**Passage:**
◆ ◆ ◆ ◆ ◆ ◆ ◆

- Born: Gabriella Grace Pizzolo March 10, 2003 (age 23) Schenectady, New York, U.S.
- Other name: Gabby Pizzolo
- Education: State University of New York, Purchase (BA)
- Occupations: Actor; singer;
- Years active: 2013–present

= Gabriella Pizzolo =

American actress and singer (born 2003)

Gabriella Grace Pizzolo (born March 10, 2003) is an American performer and singer. She (Note: Pizzolo is non-binary and uses she/her and they/them pronouns. This article uses she/her for consistency.) first made her breakthrough on Broadway for her performance as Matilda in Matilda the Musical (2013) and Small Alison in Fun Home (2015). In 2019, she received widespread recognition for her role as Suzie Bingham in Stranger Things.

◆ ◆ ◆ ◆ ◆ ◆ ◆

**Rows:**
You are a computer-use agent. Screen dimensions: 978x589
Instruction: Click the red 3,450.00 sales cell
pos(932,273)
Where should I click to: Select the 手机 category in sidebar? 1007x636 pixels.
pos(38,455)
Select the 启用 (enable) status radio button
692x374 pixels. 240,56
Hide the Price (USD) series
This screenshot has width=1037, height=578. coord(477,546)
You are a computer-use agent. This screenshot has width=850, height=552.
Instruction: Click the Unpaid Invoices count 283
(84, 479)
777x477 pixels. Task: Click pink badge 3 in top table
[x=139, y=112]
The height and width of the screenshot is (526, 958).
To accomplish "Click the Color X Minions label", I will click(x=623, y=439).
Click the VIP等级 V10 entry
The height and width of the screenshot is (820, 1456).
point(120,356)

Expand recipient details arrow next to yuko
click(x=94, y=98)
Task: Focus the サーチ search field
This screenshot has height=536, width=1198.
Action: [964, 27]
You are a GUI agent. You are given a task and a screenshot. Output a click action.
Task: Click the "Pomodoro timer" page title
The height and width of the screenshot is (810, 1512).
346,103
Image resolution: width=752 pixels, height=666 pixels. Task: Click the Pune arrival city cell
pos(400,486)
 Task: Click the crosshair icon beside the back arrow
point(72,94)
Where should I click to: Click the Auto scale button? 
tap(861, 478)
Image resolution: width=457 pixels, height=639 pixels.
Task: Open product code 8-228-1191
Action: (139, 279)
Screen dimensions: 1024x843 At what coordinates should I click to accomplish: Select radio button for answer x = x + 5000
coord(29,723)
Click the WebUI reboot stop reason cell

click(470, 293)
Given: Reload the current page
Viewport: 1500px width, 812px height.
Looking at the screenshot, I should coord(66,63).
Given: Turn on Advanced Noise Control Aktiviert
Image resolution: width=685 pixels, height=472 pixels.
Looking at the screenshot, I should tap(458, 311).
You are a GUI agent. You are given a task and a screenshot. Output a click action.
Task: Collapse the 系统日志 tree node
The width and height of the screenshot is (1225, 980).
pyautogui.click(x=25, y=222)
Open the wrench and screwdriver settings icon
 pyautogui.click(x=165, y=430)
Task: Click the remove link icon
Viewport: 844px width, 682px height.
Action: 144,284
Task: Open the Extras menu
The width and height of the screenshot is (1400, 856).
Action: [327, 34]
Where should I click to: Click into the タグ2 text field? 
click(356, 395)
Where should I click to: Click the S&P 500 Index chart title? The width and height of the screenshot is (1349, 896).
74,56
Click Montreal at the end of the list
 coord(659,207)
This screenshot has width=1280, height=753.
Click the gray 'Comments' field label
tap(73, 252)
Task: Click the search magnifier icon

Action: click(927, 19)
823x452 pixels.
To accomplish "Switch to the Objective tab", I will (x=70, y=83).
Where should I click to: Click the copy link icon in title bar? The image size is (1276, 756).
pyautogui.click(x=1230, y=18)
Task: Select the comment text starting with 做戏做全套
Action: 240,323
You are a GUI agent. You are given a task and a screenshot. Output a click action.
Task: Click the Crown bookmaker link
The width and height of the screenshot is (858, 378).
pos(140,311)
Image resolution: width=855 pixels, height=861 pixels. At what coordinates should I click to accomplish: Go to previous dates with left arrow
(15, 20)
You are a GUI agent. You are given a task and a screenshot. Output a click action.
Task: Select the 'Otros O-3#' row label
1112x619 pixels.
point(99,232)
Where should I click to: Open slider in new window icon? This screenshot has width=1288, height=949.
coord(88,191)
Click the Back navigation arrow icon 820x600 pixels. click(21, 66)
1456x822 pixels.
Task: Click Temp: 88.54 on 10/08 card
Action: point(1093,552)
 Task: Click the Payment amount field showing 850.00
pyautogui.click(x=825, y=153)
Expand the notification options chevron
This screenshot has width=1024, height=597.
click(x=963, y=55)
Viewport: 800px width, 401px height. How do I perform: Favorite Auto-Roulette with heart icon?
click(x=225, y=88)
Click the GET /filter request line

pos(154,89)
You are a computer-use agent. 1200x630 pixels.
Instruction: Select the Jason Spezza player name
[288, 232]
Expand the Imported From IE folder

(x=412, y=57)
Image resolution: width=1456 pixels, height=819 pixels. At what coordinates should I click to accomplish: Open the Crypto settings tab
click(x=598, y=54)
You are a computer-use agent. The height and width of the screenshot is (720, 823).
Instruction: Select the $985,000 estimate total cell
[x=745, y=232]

◆ ◆ ◆ ◆ ◆ ◆ ◆

**Brief:** Continue the Gabriella Pizzolo biography from its last sentence.

**Result of the task:**
==Career==
Pizzolo appeared in several regional productions before making her Broadway debut as the title character in Matilda the Musical. She had auditioned for the original cast of Matilda and received several callbacks but was not cast. She auditioned again and was successful, giving her first performance of the role on December 22, 2013. She made several public appearances as Matilda, such as Broadway at Bryant Park and a Ralph Lauren Fashion Show. Her final performance in the role was on September 13, 2014. In March 2015, Pizzolo was cast as the understudy for the roles of Small Alison, Christian and John in the musical Fun Home. After the departure of Sydney Lucas in October 2015, Pizzolo assumed the role of Small Alison. During her tenure in the role, she performed "Ring of Keys" at several events, including the 20th SAGE Awards and the White House. Pizzolo played the role until the production closed on September 10, 2016.

In October 2016, Pizzolo performed in the concert version of Sunday in the Park with George at New York City Center. From January 2017, she played Opal in the musical Because of Winn Dixie at the Alabama Shakespeare Festival. Pizzolo voices Cricket in the 2018 series Butterbean's Café. She plays Suzie Bingham in season 3 of Stranger Things (2019), reprising her role again in the fourth season (2022).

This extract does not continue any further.